And so that's kind of what your whole book is about, how to answering a sort of scientific advice for common real world problems. You sort of go into how to do sometimes simple even simple or seemingly simple task, and you sort of follow your curiosity and find kind of the sometimes the worst possible way to do it, but where you sort of learn a lot and think about cool science.
I've always like hated moving because you have to pack. It's so disruptive to your life and just takes over everything and takes so much work. And I started thinking, like, Okay, is there a way I can avoid packing all these boxes? And then I was thinking, you know, my house is already a boxing structure, all my stuff is in there. Could I just lift the entire house? And like, there's no way that's going to end up being less work than just packing the boxes. But you know, I'm gonna let's try exploring yet just maybe you know, because sometimes uh uh, sometimes like almost all the time, it's pretty clear you know this is gonna be a bad idea, but like sometimes sometimes you never know the like whoever was the first person to you know, went like if you get a cut and you're like, oh man, this looks red and swollen, it looks pretty bad. I'm going to take some of this mold from a sandwich and just rub it on it. Like that sounds definitely like a bad idea, but like that's penicillin. That's how that works, and that like is.
That the true story. That's very a peniculin Yeah.
Yeah, exactly, Yeah, no, I think it involved the earl of sandwich actually.
Oh yeah yeah and the Duke of penicillin. Yeah, it was a joust.
It's not like these weird ideas always turn out to be good, because like there's a lot of stuff that you could rub on an infected wound and it would make it much worse. Like so like.
Trying to figure out if there's a long trail of bodies of people who rub things into their wound, but the one person who picked the right, mold survived.

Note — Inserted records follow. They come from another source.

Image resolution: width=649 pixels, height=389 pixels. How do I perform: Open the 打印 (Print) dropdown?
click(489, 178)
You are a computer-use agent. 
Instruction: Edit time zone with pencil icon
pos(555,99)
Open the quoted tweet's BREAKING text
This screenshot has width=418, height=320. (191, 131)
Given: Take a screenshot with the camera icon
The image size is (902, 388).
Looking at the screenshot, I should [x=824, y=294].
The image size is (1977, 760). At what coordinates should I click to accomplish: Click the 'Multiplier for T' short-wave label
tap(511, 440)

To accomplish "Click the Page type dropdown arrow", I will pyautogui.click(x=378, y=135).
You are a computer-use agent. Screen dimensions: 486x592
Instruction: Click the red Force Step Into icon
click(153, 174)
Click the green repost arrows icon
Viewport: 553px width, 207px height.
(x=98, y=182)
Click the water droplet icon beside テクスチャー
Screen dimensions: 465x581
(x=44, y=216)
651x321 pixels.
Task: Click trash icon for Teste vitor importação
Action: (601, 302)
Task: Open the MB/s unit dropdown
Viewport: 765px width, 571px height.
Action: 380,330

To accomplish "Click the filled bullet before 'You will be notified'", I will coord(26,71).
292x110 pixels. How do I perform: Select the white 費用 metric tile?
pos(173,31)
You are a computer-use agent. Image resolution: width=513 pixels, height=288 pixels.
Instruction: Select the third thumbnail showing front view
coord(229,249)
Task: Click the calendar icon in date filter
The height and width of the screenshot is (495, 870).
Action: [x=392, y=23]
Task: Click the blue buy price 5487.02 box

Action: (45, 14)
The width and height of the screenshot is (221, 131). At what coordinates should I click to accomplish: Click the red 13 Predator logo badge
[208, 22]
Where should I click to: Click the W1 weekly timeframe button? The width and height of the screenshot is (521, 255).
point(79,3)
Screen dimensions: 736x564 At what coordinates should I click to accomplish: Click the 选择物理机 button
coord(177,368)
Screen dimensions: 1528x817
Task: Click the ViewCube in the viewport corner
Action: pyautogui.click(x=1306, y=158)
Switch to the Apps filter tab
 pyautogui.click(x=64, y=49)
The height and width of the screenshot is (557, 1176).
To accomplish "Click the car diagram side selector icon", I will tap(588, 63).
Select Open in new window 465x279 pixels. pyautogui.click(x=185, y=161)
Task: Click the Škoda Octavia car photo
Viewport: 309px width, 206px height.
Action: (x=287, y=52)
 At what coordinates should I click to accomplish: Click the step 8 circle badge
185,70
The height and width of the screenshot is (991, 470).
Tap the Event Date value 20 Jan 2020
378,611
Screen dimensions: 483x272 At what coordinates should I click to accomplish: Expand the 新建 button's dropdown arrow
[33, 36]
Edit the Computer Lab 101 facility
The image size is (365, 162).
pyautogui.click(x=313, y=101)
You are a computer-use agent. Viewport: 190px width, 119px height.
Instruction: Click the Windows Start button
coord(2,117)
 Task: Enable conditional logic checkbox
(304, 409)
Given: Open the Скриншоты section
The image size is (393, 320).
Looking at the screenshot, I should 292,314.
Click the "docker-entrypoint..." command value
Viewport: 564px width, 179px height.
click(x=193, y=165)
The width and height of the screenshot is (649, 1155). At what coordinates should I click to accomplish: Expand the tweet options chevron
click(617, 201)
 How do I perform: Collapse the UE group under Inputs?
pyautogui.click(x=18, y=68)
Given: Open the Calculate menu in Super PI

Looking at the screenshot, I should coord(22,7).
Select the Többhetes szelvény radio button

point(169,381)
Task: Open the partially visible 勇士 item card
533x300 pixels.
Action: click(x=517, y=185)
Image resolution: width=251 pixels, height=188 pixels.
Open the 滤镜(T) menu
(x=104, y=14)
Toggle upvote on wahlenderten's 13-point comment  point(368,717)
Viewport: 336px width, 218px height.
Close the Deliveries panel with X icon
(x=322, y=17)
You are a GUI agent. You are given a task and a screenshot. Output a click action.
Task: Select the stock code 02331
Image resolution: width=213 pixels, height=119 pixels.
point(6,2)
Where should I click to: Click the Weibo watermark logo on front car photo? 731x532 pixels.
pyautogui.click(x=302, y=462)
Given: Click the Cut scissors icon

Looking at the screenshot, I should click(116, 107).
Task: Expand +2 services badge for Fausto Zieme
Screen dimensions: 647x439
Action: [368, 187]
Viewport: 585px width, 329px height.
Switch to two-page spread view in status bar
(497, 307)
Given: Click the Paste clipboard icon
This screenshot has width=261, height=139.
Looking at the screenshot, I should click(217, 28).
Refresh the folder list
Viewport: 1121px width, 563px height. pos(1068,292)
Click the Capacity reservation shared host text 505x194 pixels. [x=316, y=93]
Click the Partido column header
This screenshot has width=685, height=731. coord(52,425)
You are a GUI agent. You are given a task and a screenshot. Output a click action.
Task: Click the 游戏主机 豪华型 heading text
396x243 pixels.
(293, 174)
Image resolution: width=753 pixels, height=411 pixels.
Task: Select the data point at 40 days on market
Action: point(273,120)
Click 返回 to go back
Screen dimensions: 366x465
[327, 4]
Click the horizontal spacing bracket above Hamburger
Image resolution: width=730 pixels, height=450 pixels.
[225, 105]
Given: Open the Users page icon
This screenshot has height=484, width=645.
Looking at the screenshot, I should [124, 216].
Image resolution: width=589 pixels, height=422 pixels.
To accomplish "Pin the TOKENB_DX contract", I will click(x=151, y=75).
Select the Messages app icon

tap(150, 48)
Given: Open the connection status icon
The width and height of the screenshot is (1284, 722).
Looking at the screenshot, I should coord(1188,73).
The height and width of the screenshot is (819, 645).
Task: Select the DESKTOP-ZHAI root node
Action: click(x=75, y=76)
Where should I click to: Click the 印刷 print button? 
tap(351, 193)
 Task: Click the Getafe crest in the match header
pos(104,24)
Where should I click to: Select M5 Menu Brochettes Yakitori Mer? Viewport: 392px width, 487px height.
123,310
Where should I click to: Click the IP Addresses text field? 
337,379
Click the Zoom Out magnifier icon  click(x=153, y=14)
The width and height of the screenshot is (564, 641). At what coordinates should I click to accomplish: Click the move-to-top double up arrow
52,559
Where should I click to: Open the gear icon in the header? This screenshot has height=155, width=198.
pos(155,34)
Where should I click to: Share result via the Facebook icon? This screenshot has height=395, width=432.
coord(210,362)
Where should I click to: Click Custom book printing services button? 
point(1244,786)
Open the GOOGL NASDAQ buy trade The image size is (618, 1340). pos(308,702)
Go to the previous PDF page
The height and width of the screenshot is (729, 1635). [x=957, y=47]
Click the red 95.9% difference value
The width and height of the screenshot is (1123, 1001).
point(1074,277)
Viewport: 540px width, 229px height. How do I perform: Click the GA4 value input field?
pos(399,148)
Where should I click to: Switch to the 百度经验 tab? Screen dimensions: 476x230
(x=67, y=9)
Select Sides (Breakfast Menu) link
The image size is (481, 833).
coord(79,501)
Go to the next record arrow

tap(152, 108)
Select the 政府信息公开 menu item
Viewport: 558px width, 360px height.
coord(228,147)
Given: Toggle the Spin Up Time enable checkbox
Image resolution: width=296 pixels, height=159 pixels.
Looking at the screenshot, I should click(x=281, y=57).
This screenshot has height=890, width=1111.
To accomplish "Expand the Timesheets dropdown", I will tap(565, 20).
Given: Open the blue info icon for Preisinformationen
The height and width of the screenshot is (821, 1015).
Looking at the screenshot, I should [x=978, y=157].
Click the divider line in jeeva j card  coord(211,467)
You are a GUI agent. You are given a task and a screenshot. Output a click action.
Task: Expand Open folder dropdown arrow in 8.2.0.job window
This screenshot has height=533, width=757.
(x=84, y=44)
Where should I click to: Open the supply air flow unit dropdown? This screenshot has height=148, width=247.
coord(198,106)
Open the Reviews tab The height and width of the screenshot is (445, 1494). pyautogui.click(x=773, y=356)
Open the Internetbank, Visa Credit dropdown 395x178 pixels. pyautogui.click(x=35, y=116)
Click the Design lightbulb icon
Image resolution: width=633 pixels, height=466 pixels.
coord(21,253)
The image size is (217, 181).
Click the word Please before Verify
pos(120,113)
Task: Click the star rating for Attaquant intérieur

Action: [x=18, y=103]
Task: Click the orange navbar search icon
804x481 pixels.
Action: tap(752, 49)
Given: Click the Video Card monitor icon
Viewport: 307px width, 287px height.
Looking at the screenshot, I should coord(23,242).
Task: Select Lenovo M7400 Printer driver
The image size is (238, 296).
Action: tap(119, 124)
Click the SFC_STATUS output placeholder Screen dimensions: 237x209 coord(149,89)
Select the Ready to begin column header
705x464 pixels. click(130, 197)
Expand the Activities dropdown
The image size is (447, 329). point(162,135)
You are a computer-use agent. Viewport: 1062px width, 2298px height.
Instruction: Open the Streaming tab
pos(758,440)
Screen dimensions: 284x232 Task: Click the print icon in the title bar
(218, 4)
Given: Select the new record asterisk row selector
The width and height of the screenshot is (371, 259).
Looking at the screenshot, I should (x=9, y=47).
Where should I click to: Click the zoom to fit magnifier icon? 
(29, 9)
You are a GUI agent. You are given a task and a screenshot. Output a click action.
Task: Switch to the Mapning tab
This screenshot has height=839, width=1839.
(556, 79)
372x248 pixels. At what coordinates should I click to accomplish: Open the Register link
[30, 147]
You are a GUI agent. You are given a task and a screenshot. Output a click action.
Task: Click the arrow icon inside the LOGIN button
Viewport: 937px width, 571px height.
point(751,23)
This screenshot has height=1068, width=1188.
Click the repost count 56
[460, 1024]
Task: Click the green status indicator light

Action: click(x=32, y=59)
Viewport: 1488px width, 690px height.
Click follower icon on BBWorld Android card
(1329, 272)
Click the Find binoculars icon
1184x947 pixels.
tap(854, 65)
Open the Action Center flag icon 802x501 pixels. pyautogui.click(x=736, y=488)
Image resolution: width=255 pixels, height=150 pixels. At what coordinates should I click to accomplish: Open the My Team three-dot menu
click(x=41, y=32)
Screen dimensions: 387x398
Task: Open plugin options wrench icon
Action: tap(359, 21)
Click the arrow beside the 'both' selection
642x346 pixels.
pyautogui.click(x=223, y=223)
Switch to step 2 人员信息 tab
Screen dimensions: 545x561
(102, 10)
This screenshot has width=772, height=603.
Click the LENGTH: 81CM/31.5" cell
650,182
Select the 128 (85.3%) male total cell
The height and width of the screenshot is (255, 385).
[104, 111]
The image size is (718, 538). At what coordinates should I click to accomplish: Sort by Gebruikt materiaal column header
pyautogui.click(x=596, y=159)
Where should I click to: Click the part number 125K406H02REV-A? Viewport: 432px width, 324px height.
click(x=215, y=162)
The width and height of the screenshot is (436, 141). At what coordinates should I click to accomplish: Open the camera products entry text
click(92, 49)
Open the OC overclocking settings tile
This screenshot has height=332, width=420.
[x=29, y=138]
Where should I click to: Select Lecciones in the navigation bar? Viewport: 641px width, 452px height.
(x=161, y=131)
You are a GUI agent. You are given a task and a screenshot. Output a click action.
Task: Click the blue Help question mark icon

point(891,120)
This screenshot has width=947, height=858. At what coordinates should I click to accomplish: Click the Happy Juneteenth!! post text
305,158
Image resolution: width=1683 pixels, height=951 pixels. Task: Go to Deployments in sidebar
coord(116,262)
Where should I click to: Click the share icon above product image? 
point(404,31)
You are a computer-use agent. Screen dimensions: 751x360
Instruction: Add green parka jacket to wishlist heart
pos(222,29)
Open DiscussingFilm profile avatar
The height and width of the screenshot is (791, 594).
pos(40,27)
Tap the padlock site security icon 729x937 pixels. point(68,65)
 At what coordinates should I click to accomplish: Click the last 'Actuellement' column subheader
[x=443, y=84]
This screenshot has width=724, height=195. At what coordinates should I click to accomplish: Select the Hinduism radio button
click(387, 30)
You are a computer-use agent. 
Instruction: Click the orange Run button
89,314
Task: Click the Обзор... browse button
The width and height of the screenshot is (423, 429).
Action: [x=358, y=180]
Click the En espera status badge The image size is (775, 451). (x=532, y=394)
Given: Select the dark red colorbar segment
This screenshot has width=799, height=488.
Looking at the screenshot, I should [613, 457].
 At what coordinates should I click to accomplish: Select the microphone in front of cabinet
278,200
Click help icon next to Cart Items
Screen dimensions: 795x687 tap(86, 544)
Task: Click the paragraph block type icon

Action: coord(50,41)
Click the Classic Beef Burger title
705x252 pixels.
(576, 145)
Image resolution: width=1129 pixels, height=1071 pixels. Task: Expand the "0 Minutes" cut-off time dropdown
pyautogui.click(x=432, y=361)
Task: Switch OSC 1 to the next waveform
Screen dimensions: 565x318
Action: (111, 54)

That's right. And we can't interview dead people on the podcast, which is why you're here today and not the all those other folks. But I think there's this is a really interesting lesson here that connects, you know, not just engineering, but also physics and just following your curiosity and sometimes you discover stuff that's totally unexpected. And you know, on this podcast a lot we talk about these things like you're interested in X, and then along the way you discover why. And the universe is filled with fun mysteries to unravel. And so that's part of the joy of doing physics and sometimes abstract geometry.
All right, all right, I'll learn.
We just got to come up with a good Yeah, you need to say this goal for him to that will require learning about that.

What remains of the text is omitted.